Mr. Bellini threw his head back, and passionately replaced a section of biscuit and cheese in the middle of his plate.

"I know nossing, any more than you! Why you speak me always that Bologna sausage! Pazienza! What is it that sausage to make the agreeable conversation!"

"Sir," exclaimed the Senator with astonishment and equal heat, "you don't seem to be aware of it, but at one time the Bologna sausage ruled the world!"

Mr. Bellini, however, could evidently not trust himself to discuss the matter further. He rose precipitately with an outraged, impersonal bow, and left the table, abandoning his biscuit and cheese, his half finished bottle of Rudesheimer and the figs that were to follow, with the indifference of a lofty nature.

"I'm sorry I spoiled his dinner," said poppa with concern, "but if a Bologna man can't talk about Bologna sausages, what can he talk about?"

It made the Senator reticent, though, as to sausages of any kind, with the other commercial traveller—the hotel was full of them, and we found it very entertaining after the barren dining rooms of southern Italy—with whom we breakfasted. He spoke to this one exclusively about the architectural and historic features of the city, in a manner which forbade any approach to gastronomic themes, and while the second commercial traveller regarded him with great respect, it must be confessed that the conversation languished. Dicky might have helped us out, but Dicky was following his usual custom of having rooms in one hotel and covering as many others as possible with his meals, in the hope of an accidental meeting. This was excellent as a distraction for his mind, but since it occasionally led him into three déjeuners and two dinners, rather bad, we feared, for other parts of him. He had confided his design to me; he intended, on meeting Isabel's eye, to turn very pale, abruptly terminate his repast, ask for his hat and stick, and walk out with conspicuous agitation. As to the course he meant to pursue afterwards he was vague; the great thing was to make an impression upon Isabel. We differed about the nature of the impression. Dicky took it for granted that she would be profoundly affected, but he made no allowance for the way in which maternal vigilance like that of Mrs. Portheris can discourage the imagination.

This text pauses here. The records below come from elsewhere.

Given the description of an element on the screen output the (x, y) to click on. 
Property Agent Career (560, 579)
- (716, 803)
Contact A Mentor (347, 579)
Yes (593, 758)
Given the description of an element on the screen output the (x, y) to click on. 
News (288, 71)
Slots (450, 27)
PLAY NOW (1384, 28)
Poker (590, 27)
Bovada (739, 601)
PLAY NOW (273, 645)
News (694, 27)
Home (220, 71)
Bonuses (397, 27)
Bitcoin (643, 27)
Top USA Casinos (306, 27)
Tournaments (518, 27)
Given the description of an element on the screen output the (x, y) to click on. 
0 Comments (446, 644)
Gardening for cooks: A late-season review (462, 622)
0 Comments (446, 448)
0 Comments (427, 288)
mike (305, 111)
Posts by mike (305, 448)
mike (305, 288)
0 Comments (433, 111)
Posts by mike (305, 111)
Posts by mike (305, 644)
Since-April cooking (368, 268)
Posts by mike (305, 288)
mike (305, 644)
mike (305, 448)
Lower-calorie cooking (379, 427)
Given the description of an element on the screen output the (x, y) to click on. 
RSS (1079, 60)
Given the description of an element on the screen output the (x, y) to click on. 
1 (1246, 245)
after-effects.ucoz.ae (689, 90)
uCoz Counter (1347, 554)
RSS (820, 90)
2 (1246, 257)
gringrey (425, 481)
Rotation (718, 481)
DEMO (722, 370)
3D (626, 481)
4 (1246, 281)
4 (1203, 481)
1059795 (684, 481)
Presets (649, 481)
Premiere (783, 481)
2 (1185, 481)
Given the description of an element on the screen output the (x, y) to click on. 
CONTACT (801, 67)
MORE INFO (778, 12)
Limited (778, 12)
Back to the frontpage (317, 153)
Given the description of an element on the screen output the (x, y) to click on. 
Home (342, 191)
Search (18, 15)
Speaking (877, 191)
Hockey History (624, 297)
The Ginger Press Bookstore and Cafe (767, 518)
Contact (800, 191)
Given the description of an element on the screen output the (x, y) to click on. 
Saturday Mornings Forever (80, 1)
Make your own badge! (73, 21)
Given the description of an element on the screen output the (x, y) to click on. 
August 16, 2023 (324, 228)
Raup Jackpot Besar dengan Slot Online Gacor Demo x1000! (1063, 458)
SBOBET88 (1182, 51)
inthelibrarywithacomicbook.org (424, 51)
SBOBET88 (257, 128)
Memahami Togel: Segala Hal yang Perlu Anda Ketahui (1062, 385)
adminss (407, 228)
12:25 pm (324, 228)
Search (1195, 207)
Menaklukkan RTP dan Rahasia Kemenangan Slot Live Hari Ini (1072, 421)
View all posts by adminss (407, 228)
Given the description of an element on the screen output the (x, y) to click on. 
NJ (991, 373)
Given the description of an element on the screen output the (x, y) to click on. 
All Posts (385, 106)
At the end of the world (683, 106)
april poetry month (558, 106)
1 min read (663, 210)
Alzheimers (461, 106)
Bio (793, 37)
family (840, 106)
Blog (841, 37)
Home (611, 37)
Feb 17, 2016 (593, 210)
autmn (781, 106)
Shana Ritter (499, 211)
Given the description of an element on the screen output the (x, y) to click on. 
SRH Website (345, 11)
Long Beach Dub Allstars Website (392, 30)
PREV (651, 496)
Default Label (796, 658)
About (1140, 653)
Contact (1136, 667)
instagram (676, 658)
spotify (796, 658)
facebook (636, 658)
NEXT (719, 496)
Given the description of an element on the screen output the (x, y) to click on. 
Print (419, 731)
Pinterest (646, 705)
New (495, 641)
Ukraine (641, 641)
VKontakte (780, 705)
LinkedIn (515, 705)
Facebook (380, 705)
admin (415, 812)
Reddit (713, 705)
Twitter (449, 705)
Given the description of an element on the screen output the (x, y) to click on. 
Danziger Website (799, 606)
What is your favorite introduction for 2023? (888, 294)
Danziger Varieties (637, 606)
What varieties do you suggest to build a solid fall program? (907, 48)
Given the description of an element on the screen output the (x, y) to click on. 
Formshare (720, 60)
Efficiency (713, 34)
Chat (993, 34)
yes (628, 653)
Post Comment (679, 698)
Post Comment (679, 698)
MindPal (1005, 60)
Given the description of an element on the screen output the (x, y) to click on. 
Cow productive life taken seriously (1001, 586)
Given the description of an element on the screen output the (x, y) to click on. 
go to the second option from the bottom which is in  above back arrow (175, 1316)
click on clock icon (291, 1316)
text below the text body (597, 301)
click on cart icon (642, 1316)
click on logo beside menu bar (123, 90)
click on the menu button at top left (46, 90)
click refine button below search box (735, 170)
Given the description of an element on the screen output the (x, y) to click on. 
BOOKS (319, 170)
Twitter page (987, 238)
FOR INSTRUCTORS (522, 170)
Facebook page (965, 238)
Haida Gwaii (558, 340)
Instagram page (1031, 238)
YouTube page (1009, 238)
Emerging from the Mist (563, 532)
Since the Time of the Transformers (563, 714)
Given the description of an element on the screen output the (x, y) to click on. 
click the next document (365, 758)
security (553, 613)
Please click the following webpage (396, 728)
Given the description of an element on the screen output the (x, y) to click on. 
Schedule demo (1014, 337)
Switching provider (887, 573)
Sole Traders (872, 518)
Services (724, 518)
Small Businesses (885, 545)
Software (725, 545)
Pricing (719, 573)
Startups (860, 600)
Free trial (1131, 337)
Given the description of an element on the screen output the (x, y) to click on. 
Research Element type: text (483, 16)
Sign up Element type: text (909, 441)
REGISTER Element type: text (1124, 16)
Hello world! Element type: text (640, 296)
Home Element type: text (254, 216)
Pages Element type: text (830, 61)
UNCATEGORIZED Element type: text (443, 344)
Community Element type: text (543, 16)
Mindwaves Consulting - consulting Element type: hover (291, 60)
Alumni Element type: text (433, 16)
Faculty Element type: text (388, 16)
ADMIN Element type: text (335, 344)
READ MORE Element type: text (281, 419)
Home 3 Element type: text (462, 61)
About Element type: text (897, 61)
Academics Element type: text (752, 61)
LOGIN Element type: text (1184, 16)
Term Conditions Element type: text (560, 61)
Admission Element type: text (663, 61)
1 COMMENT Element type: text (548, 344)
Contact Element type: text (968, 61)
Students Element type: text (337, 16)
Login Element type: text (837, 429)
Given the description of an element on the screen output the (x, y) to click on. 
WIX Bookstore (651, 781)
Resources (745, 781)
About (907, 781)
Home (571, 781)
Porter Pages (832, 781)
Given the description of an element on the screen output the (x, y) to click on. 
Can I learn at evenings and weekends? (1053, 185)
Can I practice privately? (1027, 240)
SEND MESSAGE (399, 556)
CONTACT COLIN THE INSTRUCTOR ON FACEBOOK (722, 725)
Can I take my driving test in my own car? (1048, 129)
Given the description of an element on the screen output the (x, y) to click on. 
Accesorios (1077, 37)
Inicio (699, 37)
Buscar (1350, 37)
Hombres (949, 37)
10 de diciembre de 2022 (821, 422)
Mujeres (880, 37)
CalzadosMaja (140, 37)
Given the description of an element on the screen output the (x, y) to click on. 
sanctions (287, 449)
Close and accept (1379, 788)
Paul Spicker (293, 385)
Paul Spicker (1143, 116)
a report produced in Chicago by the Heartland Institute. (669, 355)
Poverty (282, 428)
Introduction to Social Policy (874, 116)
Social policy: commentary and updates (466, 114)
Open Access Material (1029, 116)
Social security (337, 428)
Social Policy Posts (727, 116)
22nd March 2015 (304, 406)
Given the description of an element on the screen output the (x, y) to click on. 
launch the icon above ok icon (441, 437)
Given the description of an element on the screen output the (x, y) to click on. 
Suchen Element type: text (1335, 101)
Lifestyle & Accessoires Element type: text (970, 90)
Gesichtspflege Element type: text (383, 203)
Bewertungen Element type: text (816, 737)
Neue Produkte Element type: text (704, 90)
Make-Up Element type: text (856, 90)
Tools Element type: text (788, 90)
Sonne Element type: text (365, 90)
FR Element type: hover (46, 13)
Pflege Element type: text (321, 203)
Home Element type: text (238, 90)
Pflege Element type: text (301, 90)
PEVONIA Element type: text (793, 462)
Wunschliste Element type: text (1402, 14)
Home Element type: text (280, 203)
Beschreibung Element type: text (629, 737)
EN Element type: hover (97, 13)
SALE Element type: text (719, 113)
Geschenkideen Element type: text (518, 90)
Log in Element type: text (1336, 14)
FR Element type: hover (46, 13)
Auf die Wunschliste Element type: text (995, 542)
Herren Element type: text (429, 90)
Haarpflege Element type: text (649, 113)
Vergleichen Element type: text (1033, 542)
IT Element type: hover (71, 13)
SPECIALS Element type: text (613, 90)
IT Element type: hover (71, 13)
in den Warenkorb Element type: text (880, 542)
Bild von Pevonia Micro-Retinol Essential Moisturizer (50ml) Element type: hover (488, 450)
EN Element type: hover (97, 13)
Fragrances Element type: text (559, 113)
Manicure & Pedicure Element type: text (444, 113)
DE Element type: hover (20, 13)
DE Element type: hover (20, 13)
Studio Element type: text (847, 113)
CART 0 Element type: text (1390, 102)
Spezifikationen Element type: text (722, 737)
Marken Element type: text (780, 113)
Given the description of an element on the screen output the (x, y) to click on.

Poppa made two further attempts to inform himself upon the leading manufacturing interest of Bologna. He inquired of the padrone, who was pleased to hear that Bologna had a leading manufacturing interest, and when my parent asked where he could see the process, pointed out several shops in the Piazza Maggiore. One of these the Senator visited, note-book in hand, and was shown with great alacrity every variety of mortadella, from delicacies the size of a finger to mottled conceptions as thick as a small barrel. He found a difficulty in explaining, however, even with an Italian phrase book, that it was the manufacture only about which he was curious, and that, admirable as the result might be, he did not wish to buy any of it. When the latter fact finally made itself plain, the proprietor became truculent and gave us, although he spoke no English, so vivid an idea of the inconsistency of our presence in his premises, that we retired in all the irritation of the well-meaning and misunderstood. The Senator, however, who had absolute confidence in his phrase book, saw a deeper significance in the remarkable unwillingness of the people of Bologna to expatiate upon the feature which had given them fame. "The fact is," said he gloomily, restoring his note-book to his inside pocket as we entered the terra-cotta doorway of St. Catarina, "they're not anxious to let a stranger into the know of it." And this conviction remaining with him, still inspires the Senator with a contemptuous pity for the porcine methods of a people who refuse to submit them to the light of day and the observation of the world at large.